Application to the face: Application to the face is undesirable as this area is more susceptible to atrophic changes.
If used on the face, treatment should be limited to 5 days.
Application to the eyelids: If applied to the eyelids, care is needed to ensure that the preparation does not enter the eye, as cataract and glaucoma might result from repeated exposure. If clobetasol does enter the eye, the affected eye should be bathed in copious amounts of water.
Visual disturbance: Visual disturbance has been reported with systemic and topical corticosteroid use. If a patient presents with symptoms such as blurred vision or other visual disturbances, the patient should be considered for referral to an ophthalmologist for evaluation of possible causes which may include cataract, glaucoma or rare diseases such as central serous chorioretinopathy (CSCR) which have been reported after use of systemic and topical corticosteroids.
Clobetasol cream contains paraffin. Instruct patients not to smoke or go near naked flames due to the risk of severe burns. Fabric (clothing, bedding, dressings etc.) that has been in contact with this product burns more easily and is a serious fire hazard. Washing clothing and bedding may reduce product build-up but not totally remove it.

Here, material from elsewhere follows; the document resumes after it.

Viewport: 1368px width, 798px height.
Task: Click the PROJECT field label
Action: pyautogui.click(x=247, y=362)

Topical steroid withdrawal syndrome: Long term use of topical steroids can result in the development of rebound flares after stopping treatment (topical steroid withdrawal syndrome). A severe form of rebound flare can develop which takes the form of a dermatitis with intense redness, stinging and burning that can spread beyond the initial treatment area. It is more likely to occur when delicate skin sites such as the face and flexures are treated. Should there be a reoccurrence of the condition within days to weeks after successful treatment a withdrawal reaction should be suspected. Re-application should be with caution and specialist advise is recommended in these cases or other treatment options should be considered.

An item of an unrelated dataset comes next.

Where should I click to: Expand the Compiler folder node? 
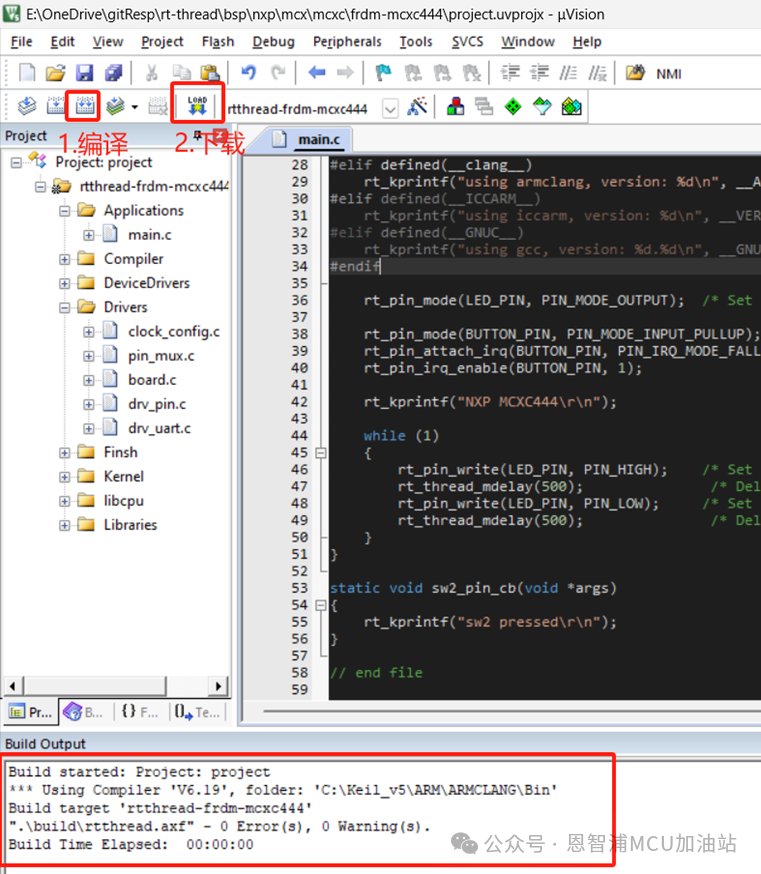pyautogui.click(x=65, y=259)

The label will state very strong steroid.
Effects on ability to drive and use machines: There have been no studies to investigate the effect of clobetasol on driving performance or the ability to operate machinery. A detrimental effect on such activities would not be anticipated from the adverse reaction profile of topical clobetasol.
Use in Children: In infants and children under 12 years of age, long-term continuous topical corticosteroid therapy should be avoided where possible, as adrenal suppression can occur Children are more susceptible to develop atrophic changes with the use of topical corticosteroids.
Duration of treatment for children and infants: Courses should be limited if possible to five days and reviewed weekly. Occlusion should not be used.
Ointment: Bacterial infections are encouraged by warm, moist conditions induced by occlusive dressings, and so the skin should be cleansed before a fresh dressing is applied. Long-term continuous therapy should be avoided where possible, particularly in infants and children, as adrenal suppression can occur even without occlusion.